Gue diajak makan siang sama seorang pendeta
dari Borkina Faso. Sebagai anak pertukaran pelajar yang tiap hari makanannya
Kebab, haram menolak makan gratisan.
Kuajaklah sesama anak pertukaran pelajar yang juga cinta makanan gratisan, Sophie.
It was a disaster. Buat seorang anak Belgia tak beragama, si pendeta sexist fascist
homophobic ini harus dibantah.
"I don't care. My God is a girl. And
she's a lesbian," kata Sophie sambil mengangkat kelima jarinya, mengakhiri
makan siang kami hari itu.
"He is so obnoxious. I don't know why you
have lunch with him," kata Sophie. Makan siang gratisan gak cukup
mengiming-imingi Sophie untuk ikutan lagi.

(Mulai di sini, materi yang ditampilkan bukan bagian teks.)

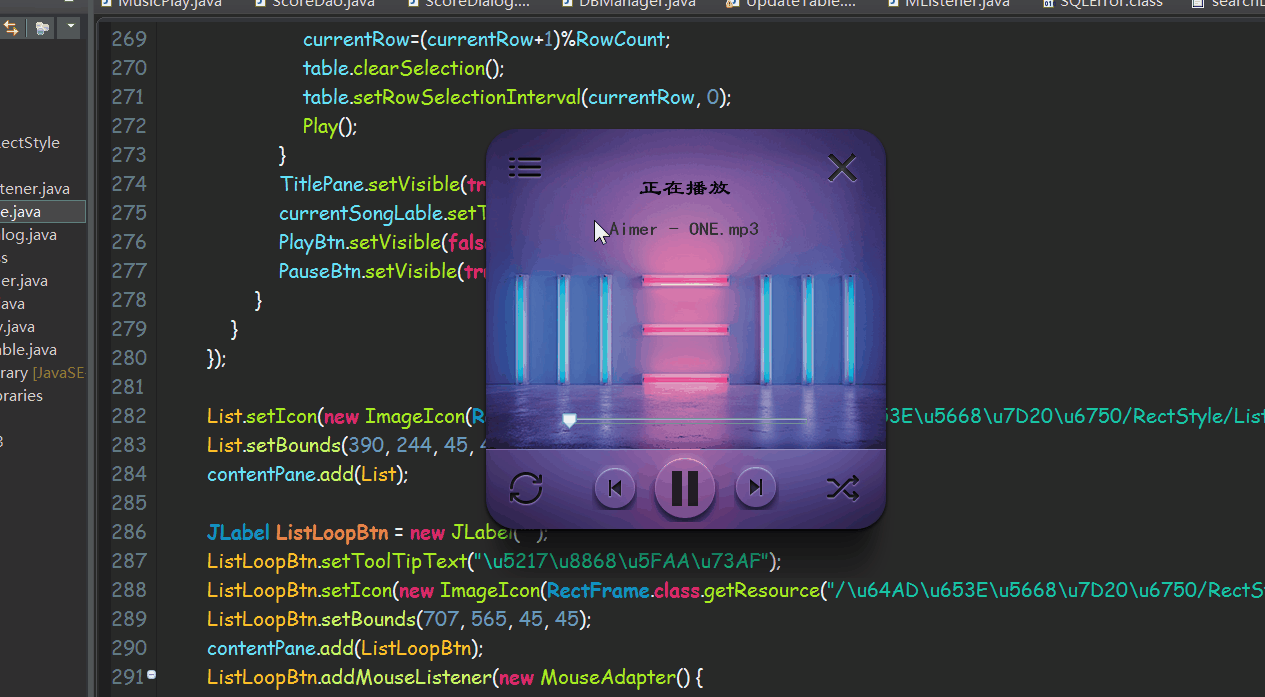Open the playlist menu in the music player
The width and height of the screenshot is (1265, 697).
point(525,167)
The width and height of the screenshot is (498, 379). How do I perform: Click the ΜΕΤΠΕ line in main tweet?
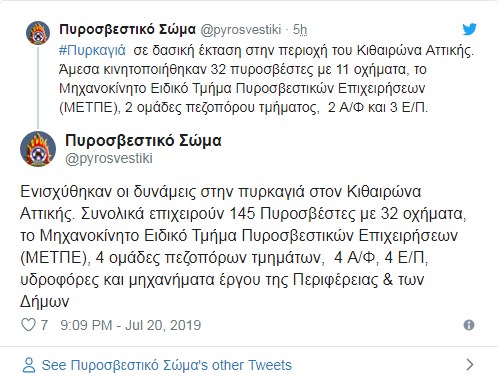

Buat anak dunia ketiga yang biasa
ketemunya pendeta HKBP, ada pendeta masih bisa senyum manis mendengar Tuhan itu cewe lesbi mah udah berasa uber cool.
Karenanya saat gue diajak makan siang gratisan
lagi, gue mau aja. Kali ini di rumah si pendeta.

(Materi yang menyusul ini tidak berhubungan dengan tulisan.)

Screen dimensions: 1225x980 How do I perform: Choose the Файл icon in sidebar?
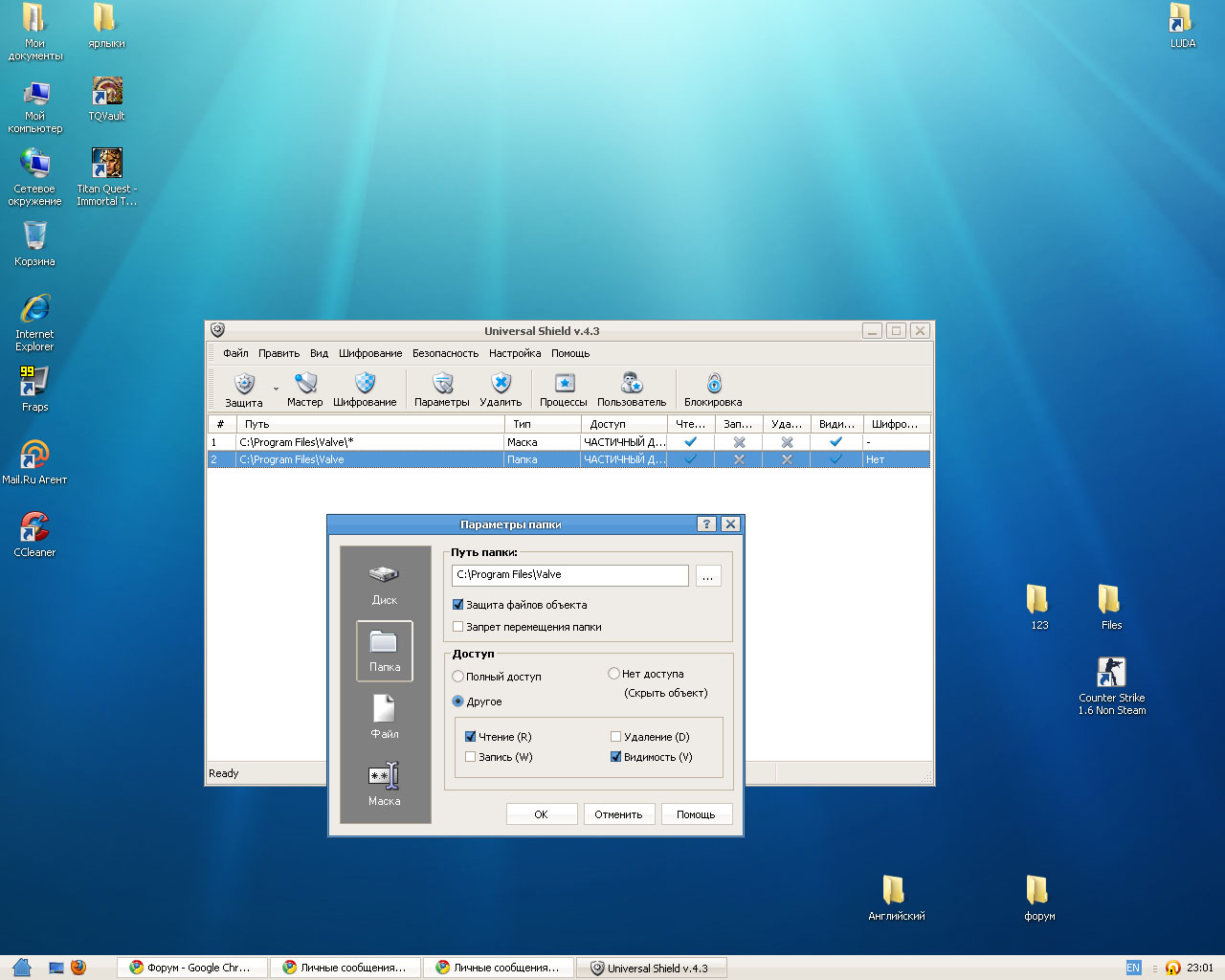coord(385,717)
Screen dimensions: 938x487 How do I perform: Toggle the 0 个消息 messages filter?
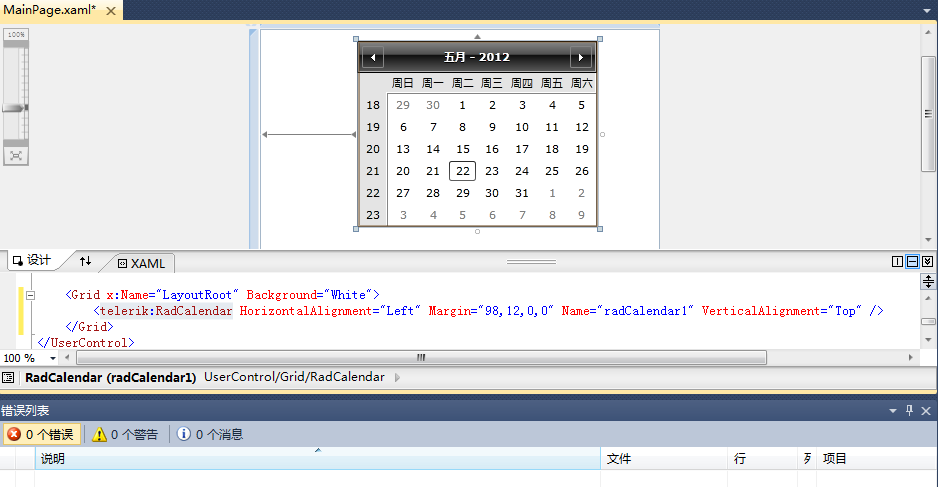tap(210, 434)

Ternyata tanpa Sophie, dia menjadi berbeda.
Dia tersenyum lebih banyak. Bilang gue beautiful. Lalu mera-raba seluruh badan
gue selama gue cuci piring.
Gue hanya tersenyum dan pura-pura gak
risih, berusaha menjauhkan segala
yang tajam dari jangkauan dia. Daripada
dia ngamuk lalu malah menyekap gue macam di film-film.
Lalu gue tersenyum semanis-manisnya, memegang
jemarinya erat, dan berjanji besok kembali lagi.
Dia tetap gak mau melepaskan.
Gue mencium dia di pipi.
Gue pulang.
It was the most expensive lunch I ever had.